India is just one of the countries that is exhausting almost all its available water resources. For some years, the monsoon season has been arriving later and later in certain regions and is now shorter and less intense. This makes it impossible to build up sufficient reserves. To counter the impending threat of water scarcity, GIZ is supporting the Indian Government in reducing water losses. The focus is on promoting sustainable water use – particularly in the agriculture sector, which is responsible for around 70 per cent of all water consumption.
The Champavathi delta lies in the east of the country. Here, for example, with GIZ support, a traditional water storage system has been reactivated. The system consists of over 3,500 reservoirs and a network of channels alongside the river. Droughts, floods and cyclones had caused severe damage to the reservoirs over the previous 30 years, and eventually they were unable to capture and hold enough water. In turn, this led to smaller, poorer-quality harvests.

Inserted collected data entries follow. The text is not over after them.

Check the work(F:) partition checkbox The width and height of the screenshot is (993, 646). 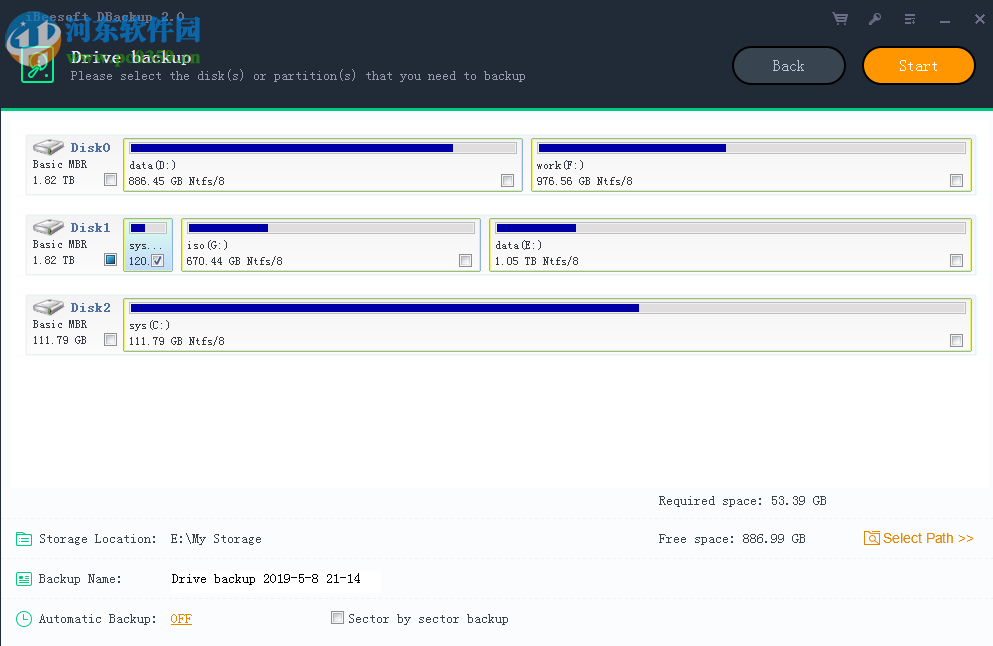click(956, 180)
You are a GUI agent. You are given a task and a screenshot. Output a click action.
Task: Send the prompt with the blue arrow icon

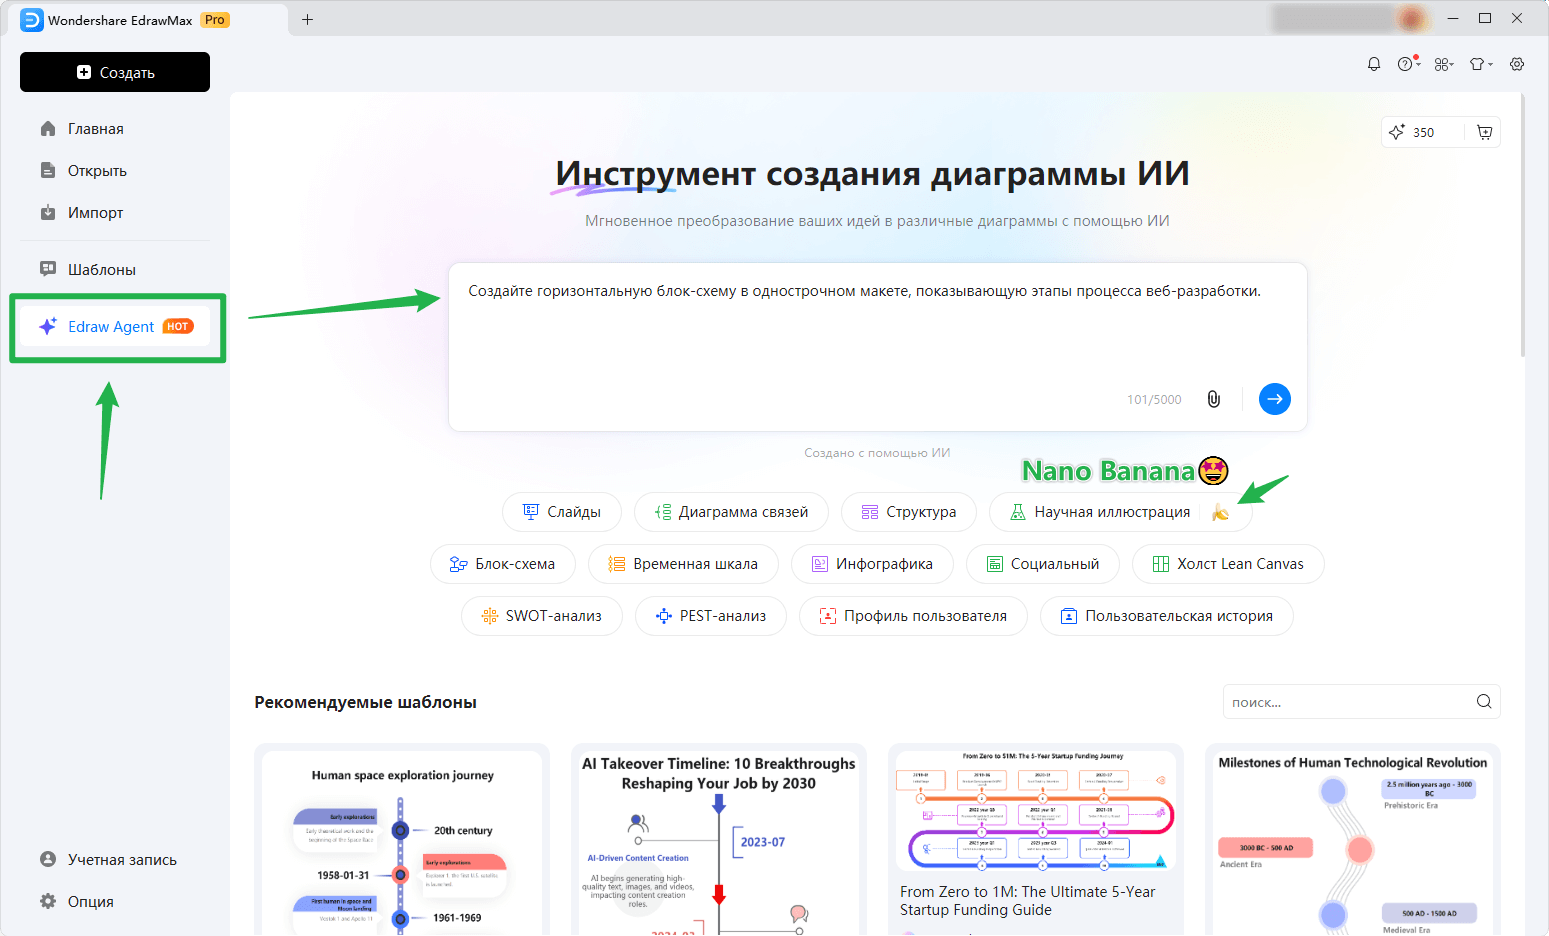click(1274, 398)
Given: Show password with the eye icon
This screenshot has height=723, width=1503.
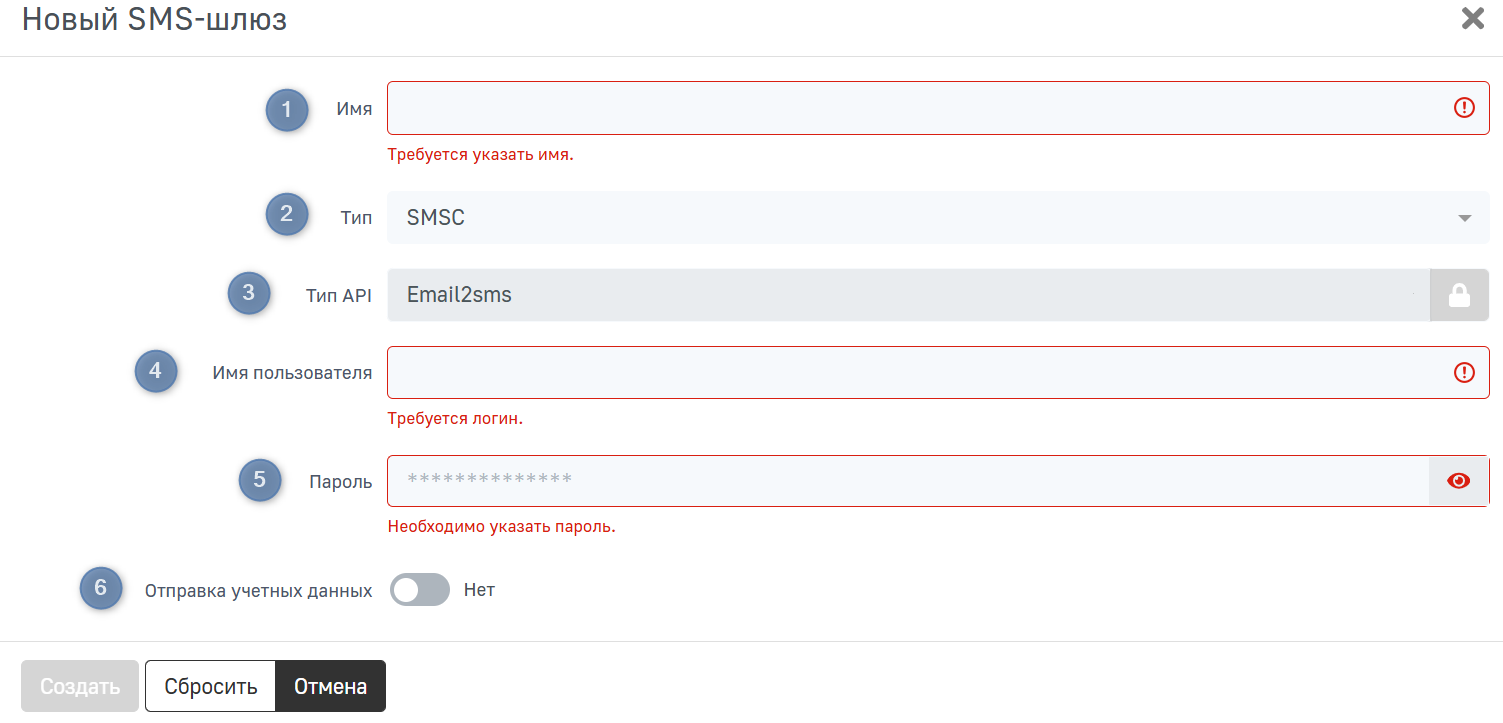Looking at the screenshot, I should pos(1459,481).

Since the reservoirs were repaired and modernised, local people in the Champavathi delta have seen a big improvement in their crops. They can store more rainwater over a longer period, and the reservoirs act as a natural defence in the event of flooding. As in the past, rice farmers can now harvest two crops per year instead of just one. Furthermore, the reconstruction work created jobs for 64,000 local people, all of whom received special training in the methods used to restore the old reservoirs.